What is needed
Every line of the data below that holds the string "computer" needs to be reported.

*** Provided data Section Begins ***

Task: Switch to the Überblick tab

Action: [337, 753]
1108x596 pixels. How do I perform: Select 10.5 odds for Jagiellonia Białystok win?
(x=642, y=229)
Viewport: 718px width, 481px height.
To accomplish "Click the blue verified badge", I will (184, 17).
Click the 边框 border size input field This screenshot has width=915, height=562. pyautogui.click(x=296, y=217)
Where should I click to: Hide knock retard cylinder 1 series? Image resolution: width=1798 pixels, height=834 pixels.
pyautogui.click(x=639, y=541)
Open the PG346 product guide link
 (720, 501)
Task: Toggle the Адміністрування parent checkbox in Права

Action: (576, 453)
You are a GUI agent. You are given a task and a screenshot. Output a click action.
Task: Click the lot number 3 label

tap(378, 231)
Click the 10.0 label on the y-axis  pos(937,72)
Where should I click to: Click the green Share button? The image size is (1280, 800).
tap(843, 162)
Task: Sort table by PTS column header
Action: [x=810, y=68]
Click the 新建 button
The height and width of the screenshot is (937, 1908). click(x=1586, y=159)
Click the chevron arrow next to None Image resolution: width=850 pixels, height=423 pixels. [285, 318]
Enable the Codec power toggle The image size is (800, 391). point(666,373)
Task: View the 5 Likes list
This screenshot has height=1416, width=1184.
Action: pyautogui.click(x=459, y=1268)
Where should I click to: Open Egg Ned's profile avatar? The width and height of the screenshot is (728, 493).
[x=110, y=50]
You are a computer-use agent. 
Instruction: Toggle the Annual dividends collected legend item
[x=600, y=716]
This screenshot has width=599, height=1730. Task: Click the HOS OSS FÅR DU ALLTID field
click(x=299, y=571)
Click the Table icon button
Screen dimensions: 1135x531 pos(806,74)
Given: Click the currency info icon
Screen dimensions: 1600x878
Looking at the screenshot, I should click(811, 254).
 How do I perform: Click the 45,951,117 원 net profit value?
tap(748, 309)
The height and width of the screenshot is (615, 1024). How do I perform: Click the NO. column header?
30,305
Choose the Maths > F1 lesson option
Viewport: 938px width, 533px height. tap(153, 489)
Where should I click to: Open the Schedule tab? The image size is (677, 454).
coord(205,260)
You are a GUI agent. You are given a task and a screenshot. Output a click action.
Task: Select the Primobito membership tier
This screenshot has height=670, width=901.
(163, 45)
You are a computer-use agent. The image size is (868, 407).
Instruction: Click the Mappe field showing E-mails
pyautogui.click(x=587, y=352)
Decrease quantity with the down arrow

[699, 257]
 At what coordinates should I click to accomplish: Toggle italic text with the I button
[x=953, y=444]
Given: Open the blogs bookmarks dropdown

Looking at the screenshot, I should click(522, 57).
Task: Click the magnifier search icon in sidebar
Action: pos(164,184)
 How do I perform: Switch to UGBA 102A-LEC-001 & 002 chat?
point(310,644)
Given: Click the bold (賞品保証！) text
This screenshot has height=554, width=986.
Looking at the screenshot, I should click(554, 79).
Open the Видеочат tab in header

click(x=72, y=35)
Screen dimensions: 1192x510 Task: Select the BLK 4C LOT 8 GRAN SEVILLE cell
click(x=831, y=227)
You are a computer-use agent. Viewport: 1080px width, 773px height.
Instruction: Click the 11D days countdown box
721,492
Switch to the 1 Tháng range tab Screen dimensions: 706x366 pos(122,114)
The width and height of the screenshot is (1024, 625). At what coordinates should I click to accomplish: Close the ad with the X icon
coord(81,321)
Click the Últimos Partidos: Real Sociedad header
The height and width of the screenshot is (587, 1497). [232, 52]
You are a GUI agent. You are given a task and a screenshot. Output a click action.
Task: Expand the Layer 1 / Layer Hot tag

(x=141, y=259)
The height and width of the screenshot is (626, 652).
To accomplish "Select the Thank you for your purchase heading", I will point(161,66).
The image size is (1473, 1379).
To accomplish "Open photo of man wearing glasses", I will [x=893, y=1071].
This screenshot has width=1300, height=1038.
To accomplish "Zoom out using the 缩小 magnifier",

*** Provided data Section Ends ***

Solution to this problem
You are a computer-use agent. 
You are a computer-use agent. The image size is (868, 407).
You are a computer-use agent. Viewport: 1080px width, 773px height.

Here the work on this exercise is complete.